> **Material provided**:
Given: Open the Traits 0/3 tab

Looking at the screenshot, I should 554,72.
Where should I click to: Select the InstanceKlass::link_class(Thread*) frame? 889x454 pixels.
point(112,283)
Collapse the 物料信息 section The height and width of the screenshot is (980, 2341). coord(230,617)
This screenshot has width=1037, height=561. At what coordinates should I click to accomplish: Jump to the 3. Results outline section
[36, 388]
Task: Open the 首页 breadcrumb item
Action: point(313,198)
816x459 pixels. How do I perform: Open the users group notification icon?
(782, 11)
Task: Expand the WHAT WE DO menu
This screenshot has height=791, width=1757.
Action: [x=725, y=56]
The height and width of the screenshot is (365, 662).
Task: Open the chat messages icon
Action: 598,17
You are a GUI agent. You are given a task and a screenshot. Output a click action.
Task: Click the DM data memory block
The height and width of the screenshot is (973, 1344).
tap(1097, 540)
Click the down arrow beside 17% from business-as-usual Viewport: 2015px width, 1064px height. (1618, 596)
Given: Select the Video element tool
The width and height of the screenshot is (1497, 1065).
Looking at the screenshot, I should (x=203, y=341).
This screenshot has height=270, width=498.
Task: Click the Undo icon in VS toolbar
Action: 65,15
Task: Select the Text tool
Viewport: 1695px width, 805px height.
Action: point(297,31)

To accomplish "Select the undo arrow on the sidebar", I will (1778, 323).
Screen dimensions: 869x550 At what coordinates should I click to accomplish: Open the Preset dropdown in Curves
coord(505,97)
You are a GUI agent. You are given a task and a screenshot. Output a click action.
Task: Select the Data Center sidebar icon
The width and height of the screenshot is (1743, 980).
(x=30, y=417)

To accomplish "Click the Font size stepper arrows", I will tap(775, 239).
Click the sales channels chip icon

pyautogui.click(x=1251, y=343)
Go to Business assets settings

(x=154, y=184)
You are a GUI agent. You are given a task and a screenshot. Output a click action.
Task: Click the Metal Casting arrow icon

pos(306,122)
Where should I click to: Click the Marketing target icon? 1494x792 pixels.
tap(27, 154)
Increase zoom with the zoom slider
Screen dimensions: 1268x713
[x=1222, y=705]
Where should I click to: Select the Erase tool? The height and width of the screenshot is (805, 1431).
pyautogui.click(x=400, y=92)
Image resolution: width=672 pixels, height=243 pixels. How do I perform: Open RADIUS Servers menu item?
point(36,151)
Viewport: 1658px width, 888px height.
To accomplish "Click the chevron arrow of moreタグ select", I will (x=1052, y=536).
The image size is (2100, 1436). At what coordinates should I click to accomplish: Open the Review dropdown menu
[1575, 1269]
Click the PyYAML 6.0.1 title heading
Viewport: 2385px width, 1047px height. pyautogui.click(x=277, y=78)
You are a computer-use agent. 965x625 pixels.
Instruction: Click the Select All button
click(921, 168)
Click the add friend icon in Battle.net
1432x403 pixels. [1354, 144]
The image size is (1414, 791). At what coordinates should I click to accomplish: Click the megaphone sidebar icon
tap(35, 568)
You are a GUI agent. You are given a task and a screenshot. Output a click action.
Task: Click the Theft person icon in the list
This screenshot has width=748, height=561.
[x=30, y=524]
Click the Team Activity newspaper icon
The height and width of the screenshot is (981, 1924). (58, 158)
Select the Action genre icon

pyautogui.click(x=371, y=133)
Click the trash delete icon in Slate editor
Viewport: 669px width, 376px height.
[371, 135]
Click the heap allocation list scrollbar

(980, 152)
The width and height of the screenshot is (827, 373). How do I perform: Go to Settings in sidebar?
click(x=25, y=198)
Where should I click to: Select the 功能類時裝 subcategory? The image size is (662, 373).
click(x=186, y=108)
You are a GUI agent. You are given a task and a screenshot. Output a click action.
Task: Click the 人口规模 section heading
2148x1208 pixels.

> **What this task involves**: The records above should be printed exactly, please, from the first line through the line containing "Given: Select the Video element tool", with both ends kept and nothing past it.

> **Result of this exercise**:
Given: Open the Traits 0/3 tab

Looking at the screenshot, I should 554,72.
Where should I click to: Select the InstanceKlass::link_class(Thread*) frame? 889x454 pixels.
point(112,283)
Collapse the 物料信息 section The height and width of the screenshot is (980, 2341). coord(230,617)
This screenshot has width=1037, height=561. At what coordinates should I click to accomplish: Jump to the 3. Results outline section
[36, 388]
Task: Open the 首页 breadcrumb item
Action: point(313,198)
816x459 pixels. How do I perform: Open the users group notification icon?
(782, 11)
Task: Expand the WHAT WE DO menu
This screenshot has height=791, width=1757.
Action: [x=725, y=56]
The height and width of the screenshot is (365, 662).
Task: Open the chat messages icon
Action: 598,17
You are a GUI agent. You are given a task and a screenshot. Output a click action.
Task: Click the DM data memory block
The height and width of the screenshot is (973, 1344).
tap(1097, 540)
Click the down arrow beside 17% from business-as-usual Viewport: 2015px width, 1064px height. (1618, 596)
Given: Select the Video element tool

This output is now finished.